Brock Olivo is glad to be back.
Olivo, a star tailback for MU from 1994-97, was so glad to return to Columbia that he hugged almost everyone he recognized at the Missouri football game Saturday.
“Everybody who was here with me during my tenure at Missouri is part of this,” Olivo said.
The Tigers retired Olivo’s No. 27 on Saturday as he became the ninth person to have his name grace the bricks at the bottom of the stands in Memorial Stadium.
In 1997, Olivo won the Mosi Tatupu National Special Teams Player of the Year award. He holds MU’s career rushing yards record with 3,026 and he won the offensive most valuable player and Don Faurot Most Inspirational Player awards three straight years.
Olivo has returned to Columbia since he finished his prolific career, but he said this trip was different from the rest.
“All my closest friends and family were able to experience this one with me, so it obviously meant more than the other trip,” he said.
During the ceremony, fans from his hometown carried a banner reading, “Washington, Missouri Salutes Brock,” through the stands. The student cheering section chanted his name, and Olivo cried.
“I clammed up; I had tears coming down,” he said.
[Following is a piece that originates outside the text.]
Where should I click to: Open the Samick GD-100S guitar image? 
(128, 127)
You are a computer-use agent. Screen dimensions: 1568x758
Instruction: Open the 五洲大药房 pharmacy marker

In 1997, Olivo’s senior year, the Tigers went 7-5 and played in the Holiday Bowl, their first bowl appearance in 14 years. The season was Olivo’s greatest MU memory.“We pulled Missouri out of the cellar, if you will,” Olivo said. “There’s nothing greater than realizing we had sealed a winning season.”
After finishing his career at MU, Olivo returned kickoffs for five years in the National Football League, playing for the Detroit Lions. He then spent a year in Rome, Italy, as the offensive coordinator of the Ostia Marines, a club team. He ended up playing as well as coaching.
“It was an American football team but it was all (spoken) in Italian,” Olivo said. “It was one of the most interesting things I’ve ever done.”
Olivo is done playing football, but he is unsure if it will enter his life again.
“I’m through with football as far as sliding a helmet onto my head,” Olivo said. “I’m sort of putting feelers out as to where it is life will take me next.”
Living in Washington, D.C., Olivo teaches Italian part-time in a foreign language exchange program and also is involved with the National Italian American Association.
“I’m sort of an ambassador, if you will, for our great heritage of Italian-Americans,” Olivo said.
He is engaged and plans to marry next summer. And Although his fiancée, Ianthé Jackson, is from Washington, D.C., Olivo is sure of one thing.
“This won’t be my last trip to Missouri,” he said.